Is Job Placement Provided? The moment you have received your CDL license after graduating from truck driving school, you will be keen to begin your new career. Make sure that the schools you are reviewing have job placement programs. Find out what their job placement percentage is and what average salary their graduates start at. Also, ask which national and local trucking firms their graduates are placed with for hiring. If a school has a low job placement rate or few Daleville AL employers hiring their graduates, it may be a clue to search elsewhere.
Is Financial Assistance Provided? Truck driving schools are much like colleges and other Daleville AL area vocational or trade schools when it comes to loans and other forms of financial aid being offered. Ask if the schools you are assessing have a financial aid department, or at a minimum someone who can help you get through the options and forms that need to be completed.

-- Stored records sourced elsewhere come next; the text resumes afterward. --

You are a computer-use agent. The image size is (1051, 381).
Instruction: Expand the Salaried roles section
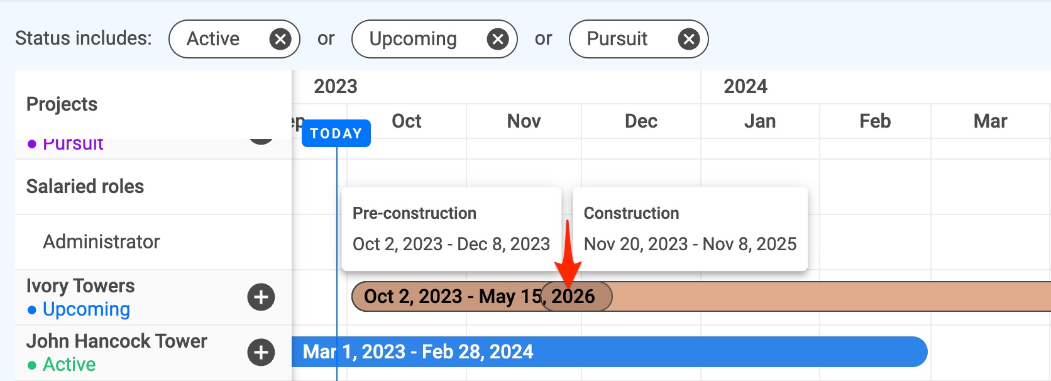click(x=85, y=187)
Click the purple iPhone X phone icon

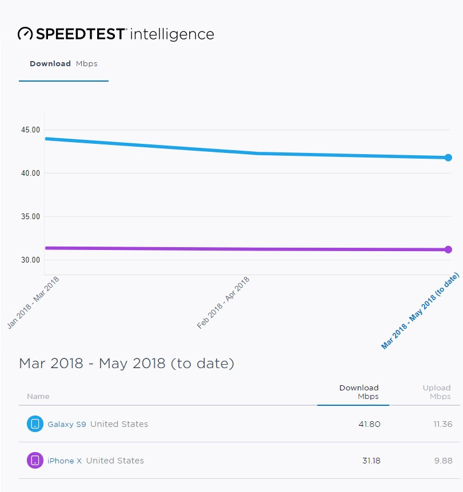(35, 460)
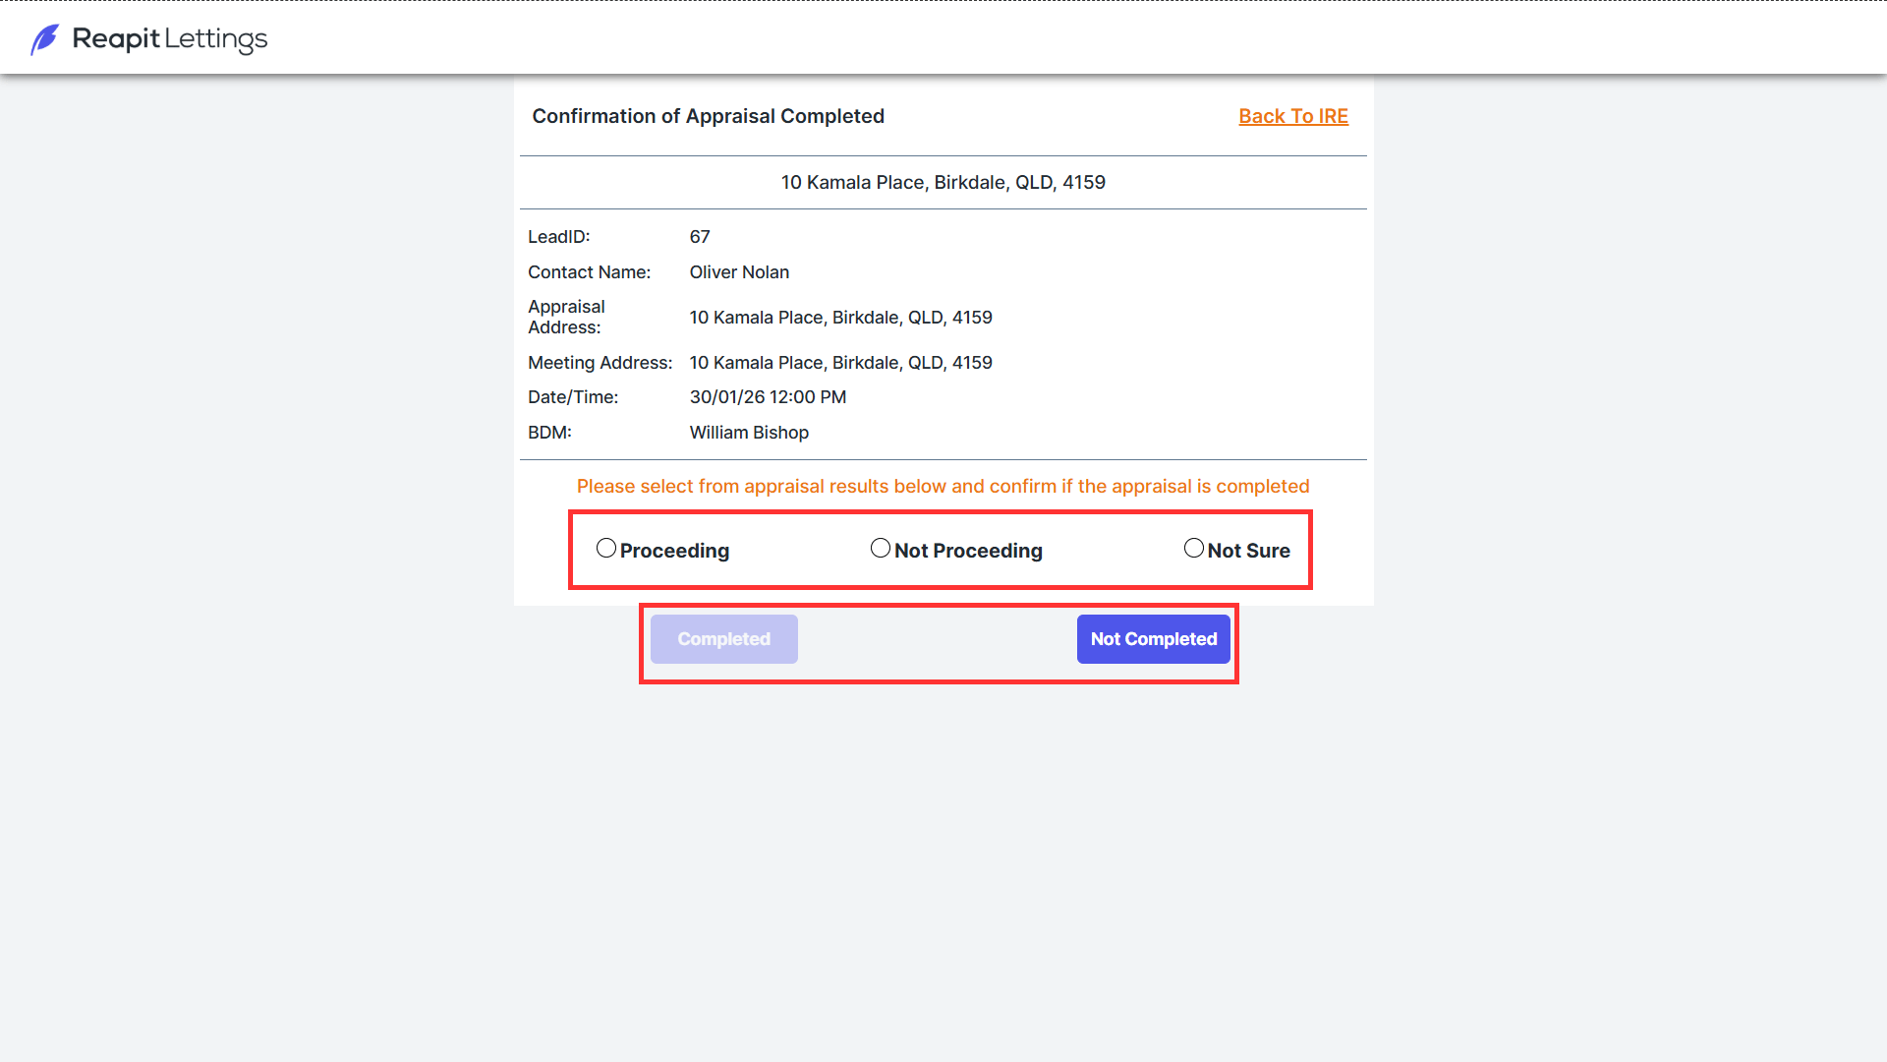The height and width of the screenshot is (1062, 1887).
Task: Click the Meeting Address value
Action: tap(841, 363)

Thinking of a Truck Drivier School near Daleville AL?
If you are considering enrolling in a CDL Training School in the Daleville Alabama area, following is some interesting and perhaps useful information about the location of your new school campus.
Daleville is a city in Dale County, Alabama, United States. At the 2010 census the population was 5,295, up from 4,653 in 2000. It is part of the Ozark Micropolitan Statistical Area. The city's nickname is "Gateway to Fort Rucker", as this U.S. Army post is located just north of town. Cairns Army Airfield is located to the south of Daleville on the road to nearby Clayhatchee.

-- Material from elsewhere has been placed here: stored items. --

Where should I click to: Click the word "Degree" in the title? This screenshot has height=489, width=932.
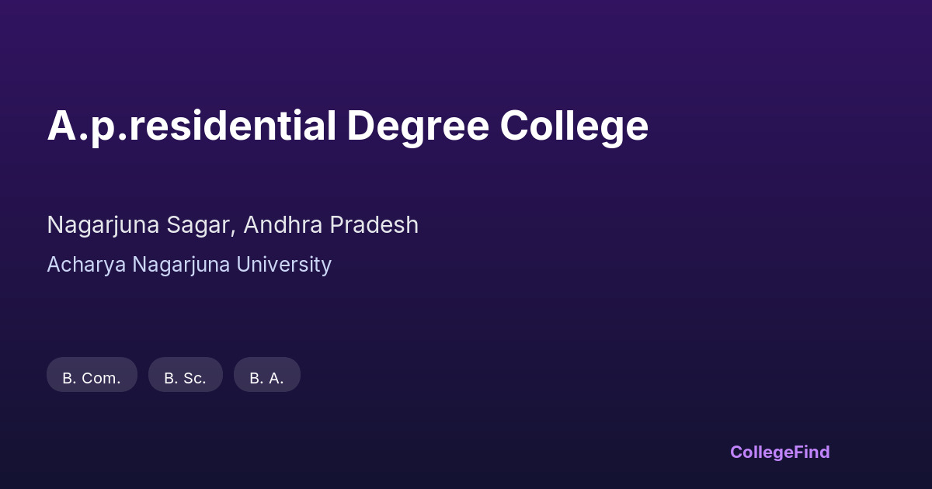[417, 126]
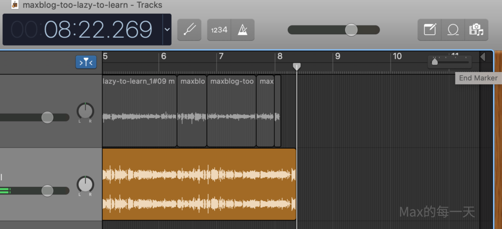Click the pan knob on the bottom track
The height and width of the screenshot is (229, 502).
[x=85, y=184]
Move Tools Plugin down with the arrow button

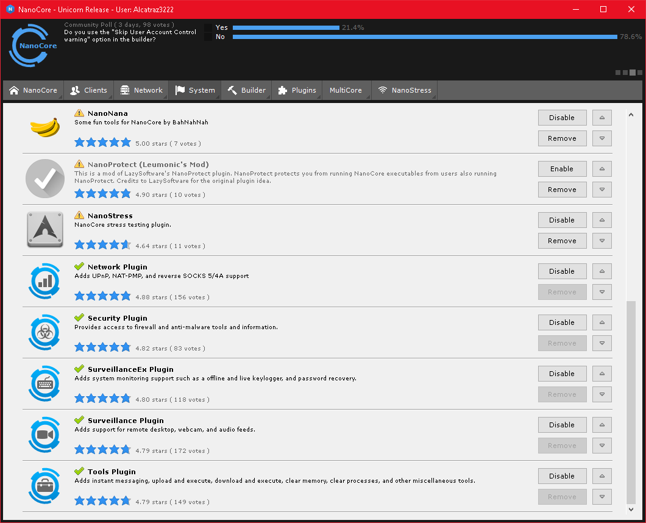tap(602, 497)
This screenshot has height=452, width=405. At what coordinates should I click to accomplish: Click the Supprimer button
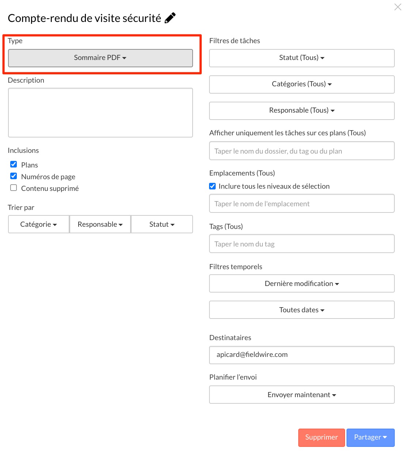pyautogui.click(x=321, y=437)
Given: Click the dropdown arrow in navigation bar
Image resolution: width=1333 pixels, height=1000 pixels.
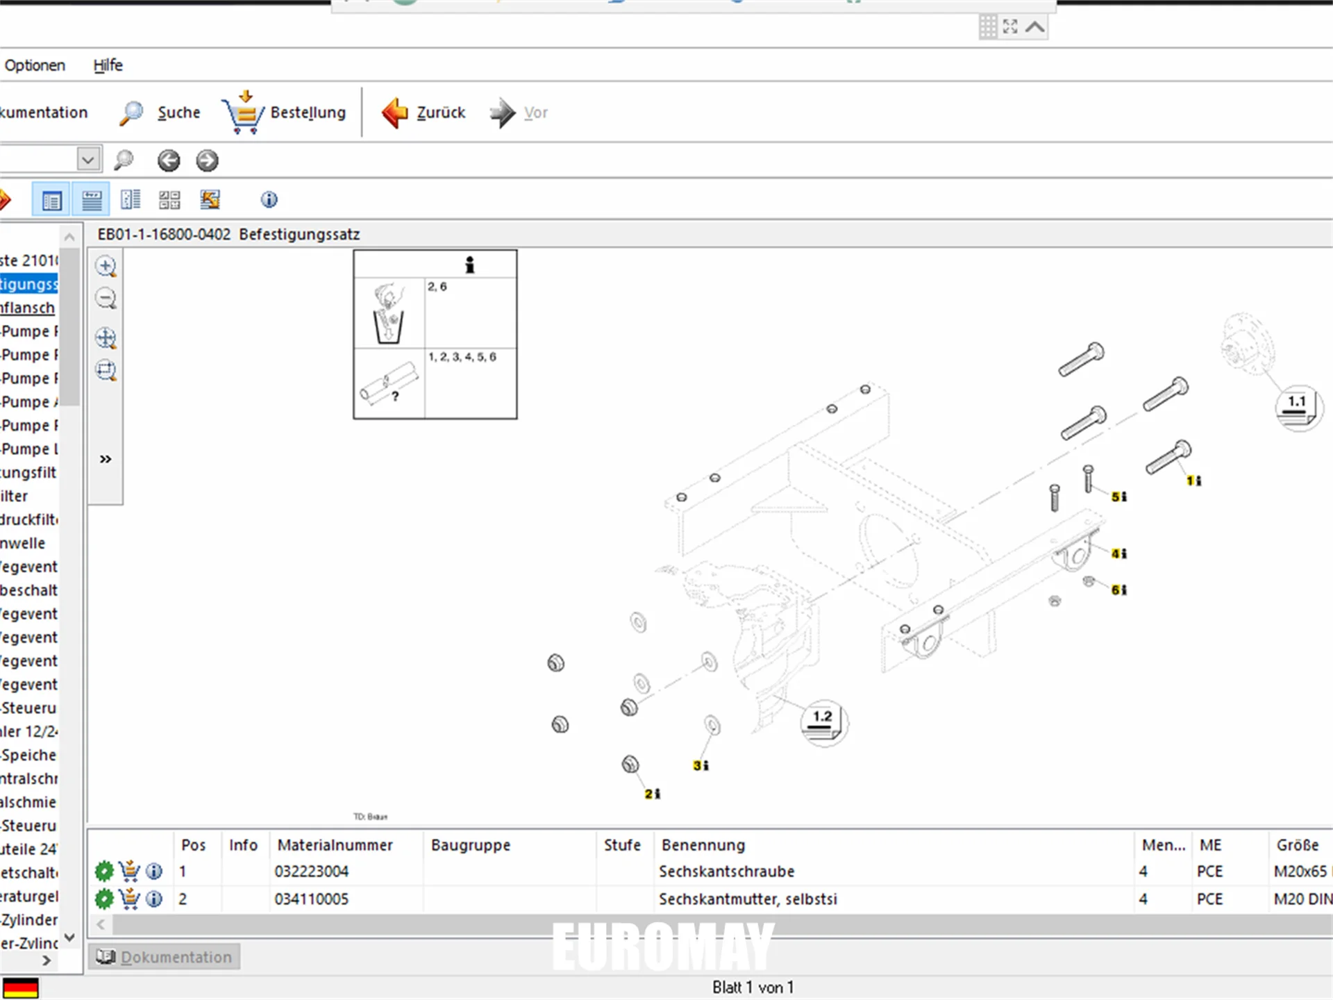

Daleville, originally known as "Dale's Court House", was founded in 1827 by veterans of the Creek Indian War who had settled in Dale County following that conflict. It was established as the original county seat of Dale County in 1827 but lost that honor when Coffee County split from Dale in 1841, at which time the seat was moved first to Newton, and then later to Ozark in 1870, where it remains today.
Residents of the town formed portions of two regiments of the Confederate States Army during the U.S. Civil War: the 15th Alabama Infantry, famed for charging the 20th Maine on Little Round Top during the Battle of Gettysburg, and the 33rd Alabama Infantry. In the latter regiment, Company "G", called the "Daleville Blues", was recruited entirely from Daleville. Several men from this company were killed in a freak train derailment on November 4, 1862 near Cleveland, Tennessee; the remainder would fight with the rest of the 33rd in the Confederate Army of Tennessee until the final surrender in 1865.
How To Get A Class B CDL Daleville AL
Selecting the ideal truck driver school is an important first step to starting your new occupation as a local or long distance truck driver. The skills that you will learn at school will be those that shape a new career behind the wheel. There are several options offered and understanding them is crucial to a new driver’s success. You originally came to our website because of your interest in How To Get A Class B CDL. But first and foremost, you must receive the appropriate training in order to drive a big commercial vehicle in a safe and professional manner. If you are short on funds or financing, you might want to think about a captive school. You will pay a reduced or even no tuition in exchange for driving for their contracted carrier. Or you can enroll in an independent trucker school and have the the freedom to drive for the trucking company of your choosing, or one of many affiliated with the school. It’s your choice. But regardless of how you obtain your training, you will soon be entering an industry that helps our country move as a professional truck driver in Daleville AL.